Hacker News new | ask | show | jobs
by ydnaclementine 1656 days ago
> Adding a timestamp to each message is an easy way for consumers to discard any out-of-order messages.

Not correct, but it's very easy to think timestamps will solve this. Timestamps aren't good because system times aren't synced across different computers precisely. Meaning if Producer A creates the first event, and Producer B creates a second event 50ms after (imagine a single row gets updated very quickly twice), but the system time on Producer A is 100ms ahead of Producer B and the event from Producer B gets to the consumers first (variable network latency), the event from Producer A will look like the latest event from a timestamp perspective and overwrite the Producer B event.

One way to solve is it to use not use timestamps, but use a monotonically increasing version number associated with a row that gets updated for every event/update or whatever and is sent along with the event message payload. The book, Designing data intensive systems, goes into this problem a whole lot. Recommend it to anyone discussing architecture. Issues like this will seem obvious to you after reading

5 comments

Yep, and there's no straightforward way to know if you missed a message by looking at a timestamp alone. If I receive a message at time "1" then time "3", how will I know I was meant to have seen something at time "2"?
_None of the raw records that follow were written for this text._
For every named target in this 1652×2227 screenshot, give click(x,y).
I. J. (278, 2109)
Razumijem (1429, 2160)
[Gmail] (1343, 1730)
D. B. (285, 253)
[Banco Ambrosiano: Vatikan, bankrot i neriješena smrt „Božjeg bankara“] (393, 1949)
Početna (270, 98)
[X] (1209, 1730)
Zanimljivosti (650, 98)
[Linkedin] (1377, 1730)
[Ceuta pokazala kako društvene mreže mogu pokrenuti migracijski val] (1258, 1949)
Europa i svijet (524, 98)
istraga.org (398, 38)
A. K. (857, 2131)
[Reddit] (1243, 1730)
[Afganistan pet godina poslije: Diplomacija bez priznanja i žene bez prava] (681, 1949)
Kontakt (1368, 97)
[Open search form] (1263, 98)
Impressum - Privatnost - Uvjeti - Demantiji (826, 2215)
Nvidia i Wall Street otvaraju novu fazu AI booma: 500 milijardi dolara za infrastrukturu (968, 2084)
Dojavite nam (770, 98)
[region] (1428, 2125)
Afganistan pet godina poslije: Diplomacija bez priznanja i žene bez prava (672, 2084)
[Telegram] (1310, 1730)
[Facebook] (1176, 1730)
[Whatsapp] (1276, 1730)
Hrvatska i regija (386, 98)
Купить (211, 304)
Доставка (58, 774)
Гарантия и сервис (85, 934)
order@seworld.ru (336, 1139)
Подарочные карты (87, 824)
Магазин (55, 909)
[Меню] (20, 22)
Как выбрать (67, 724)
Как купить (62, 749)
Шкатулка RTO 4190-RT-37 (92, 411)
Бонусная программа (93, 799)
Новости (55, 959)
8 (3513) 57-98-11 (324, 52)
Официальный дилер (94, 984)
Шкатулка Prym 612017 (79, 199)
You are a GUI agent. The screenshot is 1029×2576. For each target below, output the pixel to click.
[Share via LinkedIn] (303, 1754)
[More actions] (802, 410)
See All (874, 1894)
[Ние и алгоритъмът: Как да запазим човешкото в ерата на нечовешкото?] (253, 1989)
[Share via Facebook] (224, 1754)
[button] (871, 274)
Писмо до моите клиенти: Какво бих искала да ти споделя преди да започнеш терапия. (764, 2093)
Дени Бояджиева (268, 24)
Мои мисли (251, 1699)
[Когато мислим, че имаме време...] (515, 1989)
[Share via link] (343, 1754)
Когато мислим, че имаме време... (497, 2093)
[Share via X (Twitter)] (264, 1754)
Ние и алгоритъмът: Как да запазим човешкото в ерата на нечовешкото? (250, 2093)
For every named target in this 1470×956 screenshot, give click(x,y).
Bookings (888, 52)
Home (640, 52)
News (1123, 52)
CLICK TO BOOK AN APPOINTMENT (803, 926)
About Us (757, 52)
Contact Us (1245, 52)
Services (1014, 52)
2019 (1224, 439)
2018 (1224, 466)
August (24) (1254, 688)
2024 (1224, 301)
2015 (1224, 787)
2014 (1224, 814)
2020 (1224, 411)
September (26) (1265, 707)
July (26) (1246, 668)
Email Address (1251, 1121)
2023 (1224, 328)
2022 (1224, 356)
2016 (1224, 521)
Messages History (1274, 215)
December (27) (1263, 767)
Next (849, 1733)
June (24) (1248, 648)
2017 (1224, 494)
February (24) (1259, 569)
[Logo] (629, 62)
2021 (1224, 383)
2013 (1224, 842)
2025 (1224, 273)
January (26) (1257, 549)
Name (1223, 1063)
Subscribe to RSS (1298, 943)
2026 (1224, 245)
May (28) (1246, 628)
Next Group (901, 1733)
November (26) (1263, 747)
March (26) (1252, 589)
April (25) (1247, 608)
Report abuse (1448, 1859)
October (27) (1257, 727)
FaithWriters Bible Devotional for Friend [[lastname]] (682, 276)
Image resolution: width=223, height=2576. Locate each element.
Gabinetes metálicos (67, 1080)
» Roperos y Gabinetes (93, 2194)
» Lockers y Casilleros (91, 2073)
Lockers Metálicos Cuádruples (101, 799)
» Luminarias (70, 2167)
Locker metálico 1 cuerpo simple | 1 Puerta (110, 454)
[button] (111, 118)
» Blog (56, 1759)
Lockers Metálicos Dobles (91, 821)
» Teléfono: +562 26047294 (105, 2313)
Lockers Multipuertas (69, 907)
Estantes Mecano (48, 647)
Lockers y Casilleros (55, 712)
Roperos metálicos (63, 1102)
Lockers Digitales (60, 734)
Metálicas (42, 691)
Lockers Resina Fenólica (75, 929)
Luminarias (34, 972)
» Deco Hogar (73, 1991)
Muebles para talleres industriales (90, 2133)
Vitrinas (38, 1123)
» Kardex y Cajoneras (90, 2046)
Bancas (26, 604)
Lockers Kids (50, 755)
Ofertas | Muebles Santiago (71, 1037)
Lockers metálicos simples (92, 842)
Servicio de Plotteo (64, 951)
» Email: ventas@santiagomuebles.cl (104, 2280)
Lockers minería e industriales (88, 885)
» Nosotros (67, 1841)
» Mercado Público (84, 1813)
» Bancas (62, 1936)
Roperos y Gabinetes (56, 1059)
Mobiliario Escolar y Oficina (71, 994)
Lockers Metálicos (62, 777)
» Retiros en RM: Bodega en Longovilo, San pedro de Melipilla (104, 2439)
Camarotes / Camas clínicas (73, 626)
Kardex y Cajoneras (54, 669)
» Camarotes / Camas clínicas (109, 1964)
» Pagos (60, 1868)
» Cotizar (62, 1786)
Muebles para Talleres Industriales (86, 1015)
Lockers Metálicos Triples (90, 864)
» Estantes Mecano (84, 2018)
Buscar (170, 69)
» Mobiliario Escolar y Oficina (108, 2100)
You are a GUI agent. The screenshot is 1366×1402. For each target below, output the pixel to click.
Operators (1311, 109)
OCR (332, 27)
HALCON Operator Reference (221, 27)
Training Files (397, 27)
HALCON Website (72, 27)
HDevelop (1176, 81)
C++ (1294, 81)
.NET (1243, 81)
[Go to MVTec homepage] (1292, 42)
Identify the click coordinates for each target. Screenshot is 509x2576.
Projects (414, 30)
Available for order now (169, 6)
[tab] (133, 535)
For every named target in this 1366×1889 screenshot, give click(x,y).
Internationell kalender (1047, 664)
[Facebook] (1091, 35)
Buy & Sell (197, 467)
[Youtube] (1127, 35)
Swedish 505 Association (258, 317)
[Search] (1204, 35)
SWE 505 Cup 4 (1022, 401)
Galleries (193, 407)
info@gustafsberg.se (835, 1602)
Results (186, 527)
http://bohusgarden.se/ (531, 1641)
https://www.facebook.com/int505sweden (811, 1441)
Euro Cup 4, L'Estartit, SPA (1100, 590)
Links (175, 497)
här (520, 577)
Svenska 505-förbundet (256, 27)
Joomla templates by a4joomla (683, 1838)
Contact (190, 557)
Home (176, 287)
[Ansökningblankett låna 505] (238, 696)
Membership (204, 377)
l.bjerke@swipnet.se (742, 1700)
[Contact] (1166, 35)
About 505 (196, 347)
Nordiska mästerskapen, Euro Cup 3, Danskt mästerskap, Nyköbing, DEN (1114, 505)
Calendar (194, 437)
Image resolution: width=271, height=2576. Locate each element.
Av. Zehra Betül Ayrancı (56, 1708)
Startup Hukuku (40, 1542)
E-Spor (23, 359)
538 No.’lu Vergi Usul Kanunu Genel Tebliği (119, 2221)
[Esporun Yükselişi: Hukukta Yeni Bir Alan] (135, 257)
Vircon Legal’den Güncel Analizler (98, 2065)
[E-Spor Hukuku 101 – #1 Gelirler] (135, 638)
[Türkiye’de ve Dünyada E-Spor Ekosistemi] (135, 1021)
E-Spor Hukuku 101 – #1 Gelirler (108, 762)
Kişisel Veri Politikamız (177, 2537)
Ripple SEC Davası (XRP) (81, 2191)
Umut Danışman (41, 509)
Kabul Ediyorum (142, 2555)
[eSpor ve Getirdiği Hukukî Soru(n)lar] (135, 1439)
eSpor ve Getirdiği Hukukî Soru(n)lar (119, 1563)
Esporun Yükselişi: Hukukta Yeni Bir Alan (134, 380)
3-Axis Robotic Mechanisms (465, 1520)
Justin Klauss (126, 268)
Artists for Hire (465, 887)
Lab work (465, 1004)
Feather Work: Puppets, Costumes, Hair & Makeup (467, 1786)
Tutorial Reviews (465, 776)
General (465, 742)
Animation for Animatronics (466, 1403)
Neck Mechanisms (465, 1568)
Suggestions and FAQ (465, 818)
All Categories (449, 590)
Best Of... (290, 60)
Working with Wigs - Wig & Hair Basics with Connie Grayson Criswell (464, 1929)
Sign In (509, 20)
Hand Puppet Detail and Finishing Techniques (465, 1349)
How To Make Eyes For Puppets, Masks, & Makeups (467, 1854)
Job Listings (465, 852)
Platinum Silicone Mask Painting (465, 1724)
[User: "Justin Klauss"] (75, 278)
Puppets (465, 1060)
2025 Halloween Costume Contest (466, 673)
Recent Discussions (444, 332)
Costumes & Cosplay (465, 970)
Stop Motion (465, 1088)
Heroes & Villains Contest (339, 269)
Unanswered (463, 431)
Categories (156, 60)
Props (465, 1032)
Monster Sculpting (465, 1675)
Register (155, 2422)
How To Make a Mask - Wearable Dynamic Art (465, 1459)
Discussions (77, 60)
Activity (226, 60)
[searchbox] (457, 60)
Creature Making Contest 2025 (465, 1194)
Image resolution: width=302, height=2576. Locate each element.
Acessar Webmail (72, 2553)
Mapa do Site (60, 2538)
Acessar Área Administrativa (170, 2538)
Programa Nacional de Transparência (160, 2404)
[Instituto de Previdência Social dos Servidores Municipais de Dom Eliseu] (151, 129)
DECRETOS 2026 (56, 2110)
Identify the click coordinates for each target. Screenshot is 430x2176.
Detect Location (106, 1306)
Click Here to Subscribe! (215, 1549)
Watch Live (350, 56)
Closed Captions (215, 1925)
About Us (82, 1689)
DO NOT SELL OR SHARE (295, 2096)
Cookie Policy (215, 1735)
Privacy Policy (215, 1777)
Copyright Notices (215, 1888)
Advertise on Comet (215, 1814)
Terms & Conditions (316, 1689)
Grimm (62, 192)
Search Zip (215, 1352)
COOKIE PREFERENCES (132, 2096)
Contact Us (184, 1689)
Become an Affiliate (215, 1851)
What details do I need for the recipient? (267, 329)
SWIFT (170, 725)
Sequence numbering is how FIX does it. And I think its quite neat that it does this at a _protocol_ level. This means that a FIX client/engine will typically take care of sequence numbering, out-of-order detection (can happen during re-send requests), buffering any ahead-of-time messages, requesting gapfills, etc. It will only present your application layer code with in-order messages.

I'm not aware of any universal pattern for dealing with poison pill messages. Completeness detection and dealing with messages that crash your system are 2 separate concerns.

The implication in the FIX use case is that you should have a single writer/consumer of these events, at least for sequencing purposes. Attempting to coordinate sequencing across multiple threads (or computers) will just slow you down. Consider that a CAS or volatile write is ~10x slower on modern x86 than a single thread tearing through the same items without any contention. A 10x slowdown is pretty much the best-case scenario if you must have a contended resource shared between multiple threads. You only lose more orders of magnitude the further you go into this rabbit hole. The LMAX Disruptor is a good example of how we can rethink these sorts of problems and solve them in novel ways. I have linked a document that I think provides a really good perspective on this: [0].

The poison pill case is a business logic thing on either side of the queue. You can either do validation up-front before sticking requests into the queue, or after the fact when processing in batches. Either way, you will ultimately need to be able to handle problems on both sides of the fence. Something that doesn't look like "poison" on the way into the queue could become pretty nasty with certain emergent state as events are processed on the other side.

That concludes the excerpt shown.